[Saved entries]
--------------------------------
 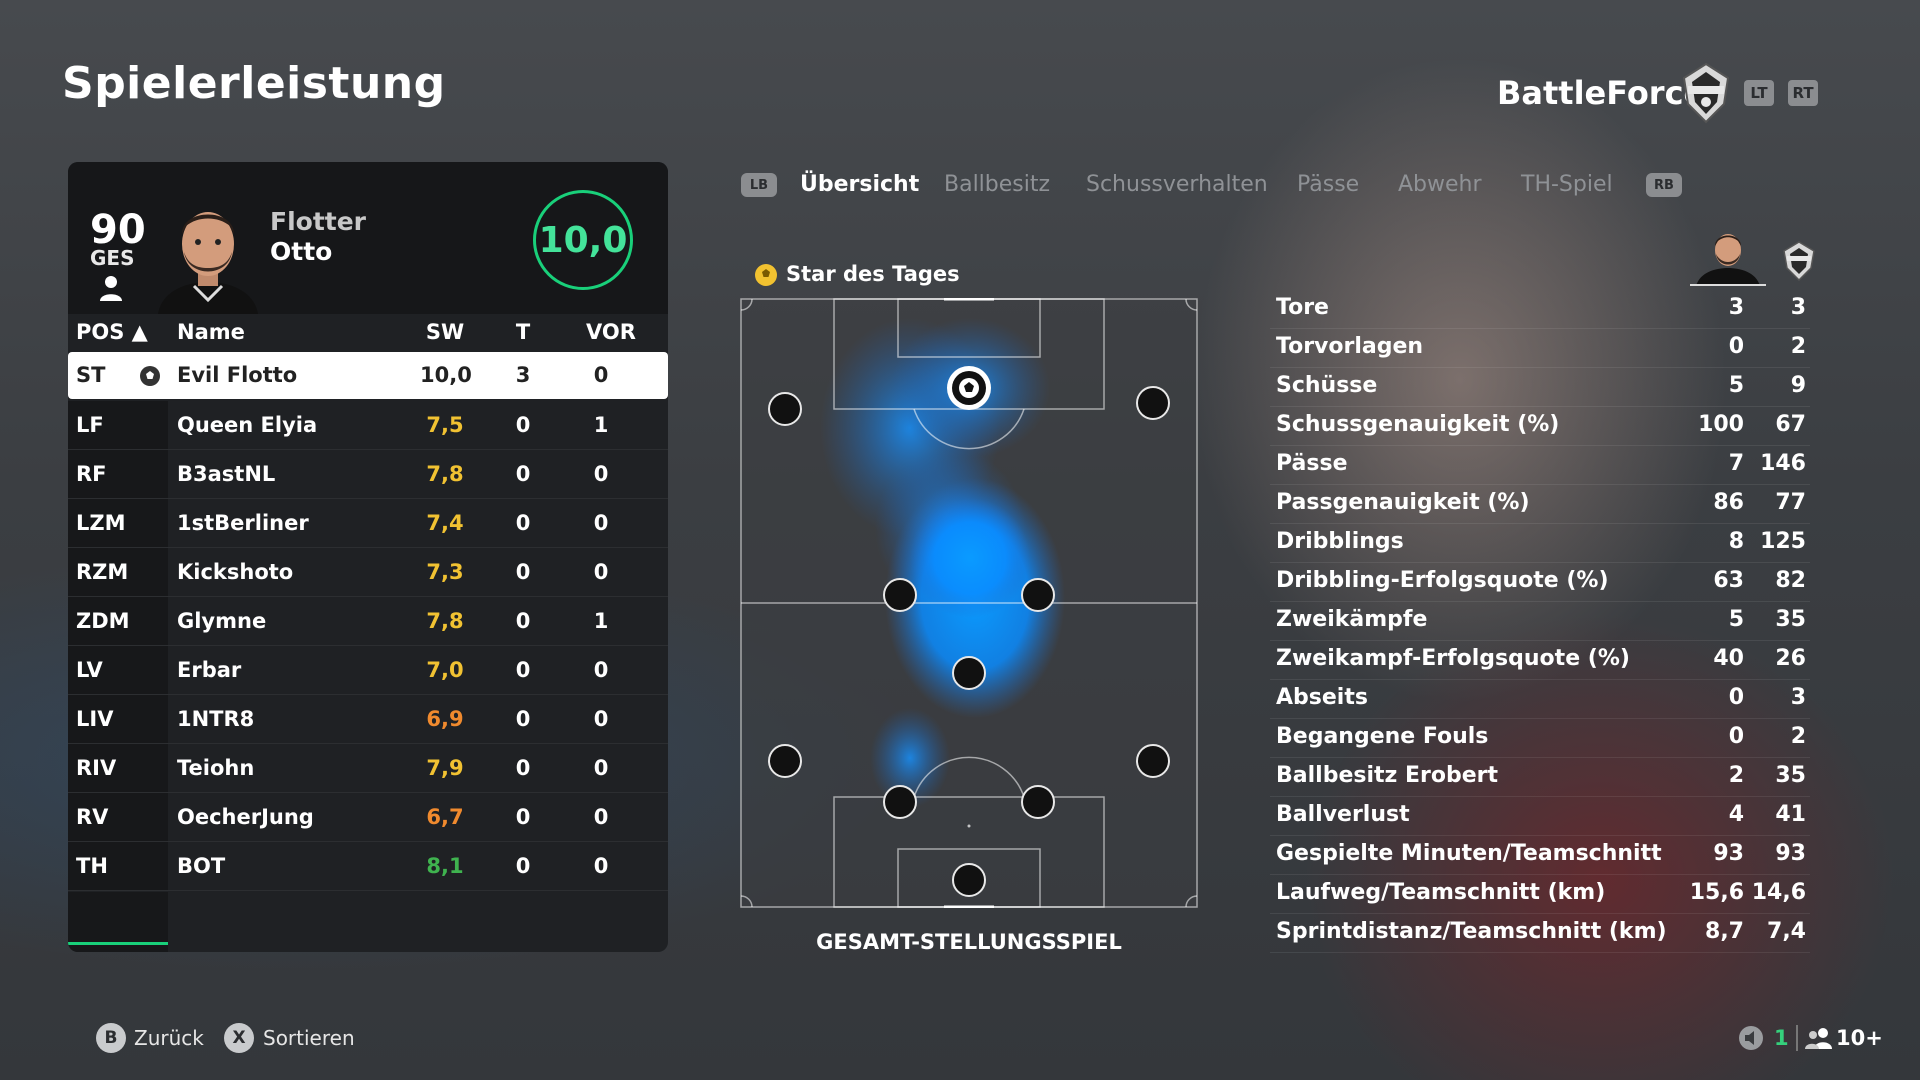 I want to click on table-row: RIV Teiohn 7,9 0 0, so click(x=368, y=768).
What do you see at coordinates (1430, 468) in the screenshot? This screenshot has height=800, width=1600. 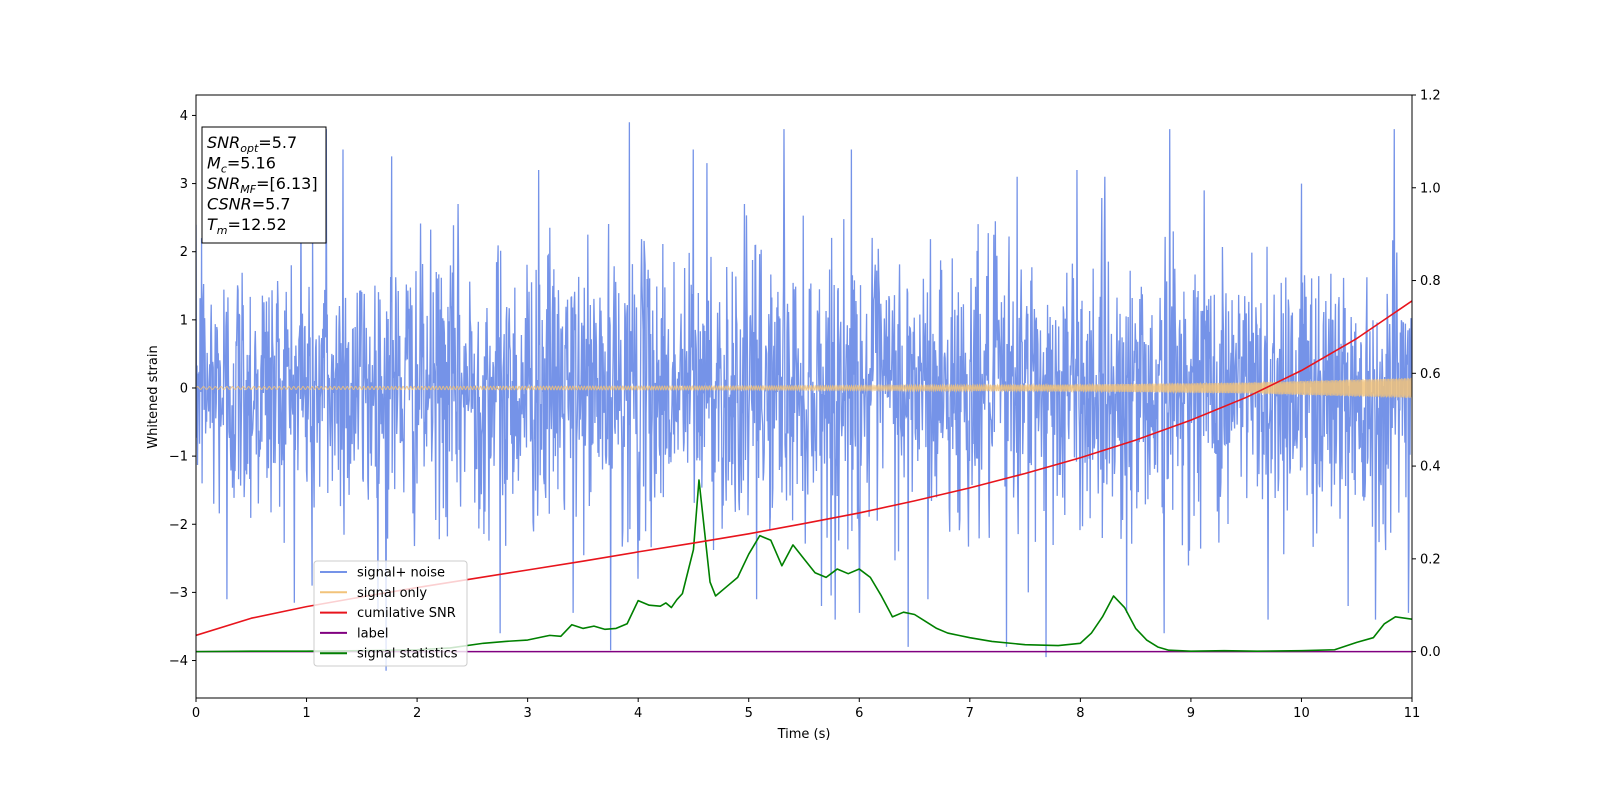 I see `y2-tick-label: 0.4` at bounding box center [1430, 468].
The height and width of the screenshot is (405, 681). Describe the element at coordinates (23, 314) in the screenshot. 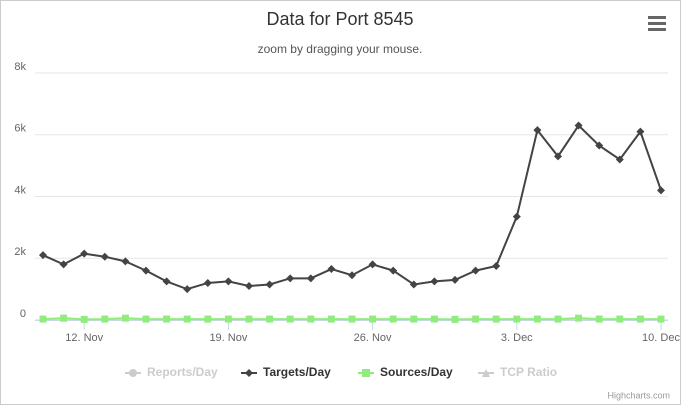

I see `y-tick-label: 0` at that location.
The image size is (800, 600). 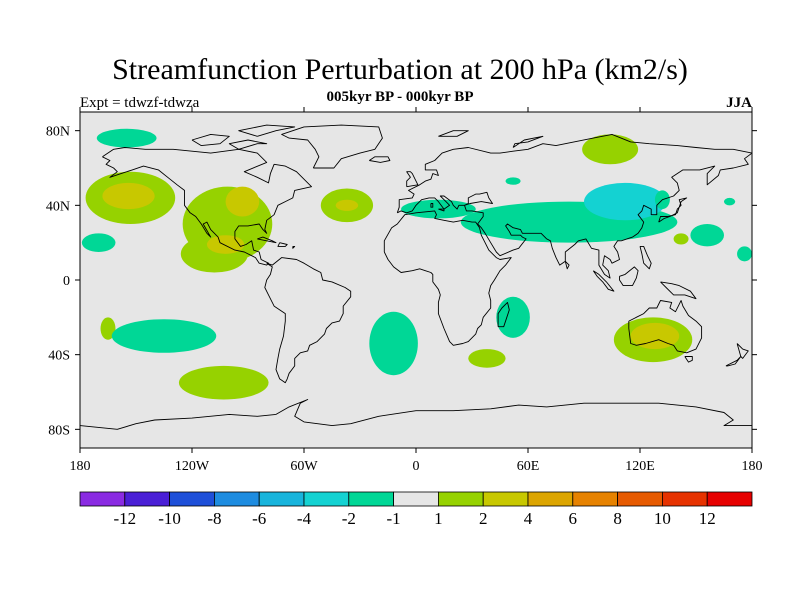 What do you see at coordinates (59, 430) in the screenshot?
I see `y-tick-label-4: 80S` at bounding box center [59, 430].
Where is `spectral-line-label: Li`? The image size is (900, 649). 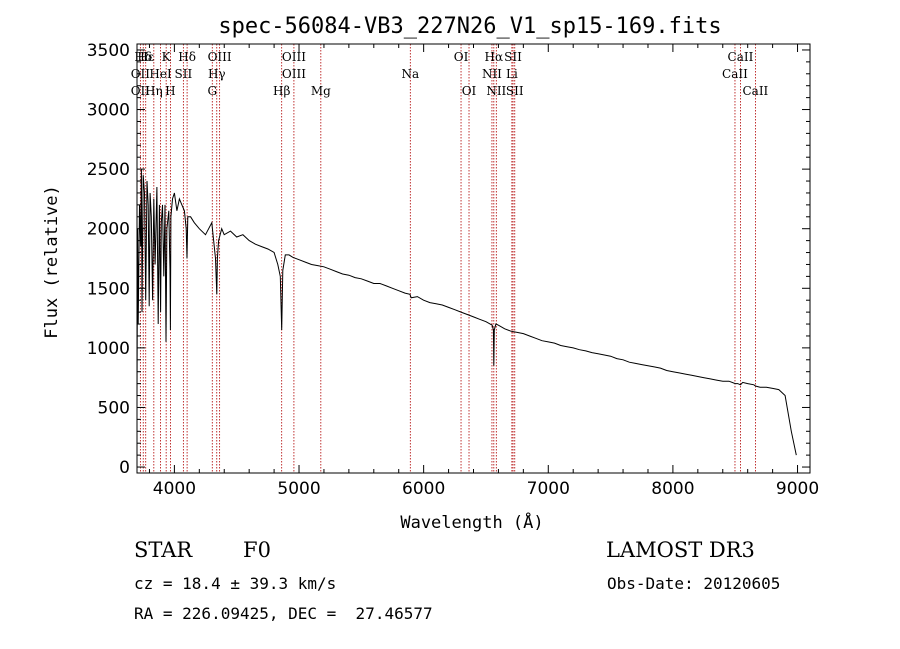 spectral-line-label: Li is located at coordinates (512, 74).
--------------------------------
Transcribe the items from the line with "The height and" to the line with "at that location.", with both of those lines included, leaving the pictures out.

> _ANSWER SPACE_:
The height and width of the screenshot is (405, 681). Describe the element at coordinates (23, 314) in the screenshot. 

I see `y-tick-label: 0` at that location.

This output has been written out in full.